== Goal of the exercise ==
Print each record below exactly as it appears.

___ Provided entries ___

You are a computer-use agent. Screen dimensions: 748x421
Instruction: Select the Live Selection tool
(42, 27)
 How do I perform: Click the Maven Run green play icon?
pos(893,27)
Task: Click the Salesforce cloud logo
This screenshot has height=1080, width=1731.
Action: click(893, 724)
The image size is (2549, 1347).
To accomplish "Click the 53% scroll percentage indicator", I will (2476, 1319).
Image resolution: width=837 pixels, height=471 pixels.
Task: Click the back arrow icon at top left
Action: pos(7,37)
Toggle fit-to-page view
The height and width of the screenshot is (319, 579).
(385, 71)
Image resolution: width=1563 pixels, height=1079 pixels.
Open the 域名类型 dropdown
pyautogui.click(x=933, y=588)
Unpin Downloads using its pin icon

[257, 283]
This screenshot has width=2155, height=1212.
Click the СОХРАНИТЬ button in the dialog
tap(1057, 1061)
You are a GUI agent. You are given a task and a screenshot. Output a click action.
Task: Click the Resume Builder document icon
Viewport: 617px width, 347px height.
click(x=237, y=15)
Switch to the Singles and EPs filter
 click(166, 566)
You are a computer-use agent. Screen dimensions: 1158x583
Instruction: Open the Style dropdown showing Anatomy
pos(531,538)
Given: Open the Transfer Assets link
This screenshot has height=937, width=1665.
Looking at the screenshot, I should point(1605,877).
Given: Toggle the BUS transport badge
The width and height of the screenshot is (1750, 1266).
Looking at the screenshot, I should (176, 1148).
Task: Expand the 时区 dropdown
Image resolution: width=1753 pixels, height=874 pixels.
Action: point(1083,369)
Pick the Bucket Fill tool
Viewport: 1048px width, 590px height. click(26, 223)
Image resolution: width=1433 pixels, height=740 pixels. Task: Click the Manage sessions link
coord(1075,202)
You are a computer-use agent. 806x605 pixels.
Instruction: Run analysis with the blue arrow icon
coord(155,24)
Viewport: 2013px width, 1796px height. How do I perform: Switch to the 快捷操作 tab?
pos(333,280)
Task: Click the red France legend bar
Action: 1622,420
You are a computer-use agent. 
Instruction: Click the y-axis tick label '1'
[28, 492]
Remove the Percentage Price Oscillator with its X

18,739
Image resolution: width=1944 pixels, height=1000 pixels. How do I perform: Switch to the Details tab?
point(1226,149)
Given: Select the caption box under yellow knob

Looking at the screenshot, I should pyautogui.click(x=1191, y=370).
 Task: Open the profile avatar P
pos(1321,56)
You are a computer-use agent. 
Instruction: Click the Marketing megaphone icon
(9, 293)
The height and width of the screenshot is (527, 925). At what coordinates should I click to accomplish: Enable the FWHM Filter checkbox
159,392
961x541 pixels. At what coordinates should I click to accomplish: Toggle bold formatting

___

== Exercise output ==
You are a computer-use agent. Screen dimensions: 748x421
Instruction: Select the Live Selection tool
(42, 27)
 How do I perform: Click the Maven Run green play icon?
pos(893,27)
Task: Click the Salesforce cloud logo
This screenshot has height=1080, width=1731.
Action: click(893, 724)
The image size is (2549, 1347).
To accomplish "Click the 53% scroll percentage indicator", I will (2476, 1319).
Image resolution: width=837 pixels, height=471 pixels.
Task: Click the back arrow icon at top left
Action: pos(7,37)
Toggle fit-to-page view
The height and width of the screenshot is (319, 579).
(385, 71)
Image resolution: width=1563 pixels, height=1079 pixels.
Open the 域名类型 dropdown
pyautogui.click(x=933, y=588)
Unpin Downloads using its pin icon

[257, 283]
This screenshot has width=2155, height=1212.
Click the СОХРАНИТЬ button in the dialog
tap(1057, 1061)
You are a GUI agent. You are given a task and a screenshot. Output a click action.
Task: Click the Resume Builder document icon
Viewport: 617px width, 347px height.
click(x=237, y=15)
Switch to the Singles and EPs filter
 click(166, 566)
You are a computer-use agent. Screen dimensions: 1158x583
Instruction: Open the Style dropdown showing Anatomy
pos(531,538)
Given: Open the Transfer Assets link
This screenshot has height=937, width=1665.
Looking at the screenshot, I should point(1605,877).
Given: Toggle the BUS transport badge
The width and height of the screenshot is (1750, 1266).
Looking at the screenshot, I should (176, 1148).
Task: Expand the 时区 dropdown
Image resolution: width=1753 pixels, height=874 pixels.
Action: point(1083,369)
Pick the Bucket Fill tool
Viewport: 1048px width, 590px height. click(26, 223)
Image resolution: width=1433 pixels, height=740 pixels. Task: Click the Manage sessions link
coord(1075,202)
You are a computer-use agent. 806x605 pixels.
Instruction: Run analysis with the blue arrow icon
coord(155,24)
Viewport: 2013px width, 1796px height. How do I perform: Switch to the 快捷操作 tab?
pos(333,280)
Task: Click the red France legend bar
Action: 1622,420
You are a computer-use agent. 
Instruction: Click the y-axis tick label '1'
[28, 492]
Remove the Percentage Price Oscillator with its X

18,739
Image resolution: width=1944 pixels, height=1000 pixels. How do I perform: Switch to the Details tab?
point(1226,149)
Given: Select the caption box under yellow knob

Looking at the screenshot, I should pyautogui.click(x=1191, y=370).
 Task: Open the profile avatar P
pos(1321,56)
You are a computer-use agent. 
Instruction: Click the Marketing megaphone icon
(9, 293)
The height and width of the screenshot is (527, 925). At what coordinates should I click to accomplish: Enable the FWHM Filter checkbox
159,392
961x541 pixels. At what coordinates should I click to accomplish: Toggle bold formatting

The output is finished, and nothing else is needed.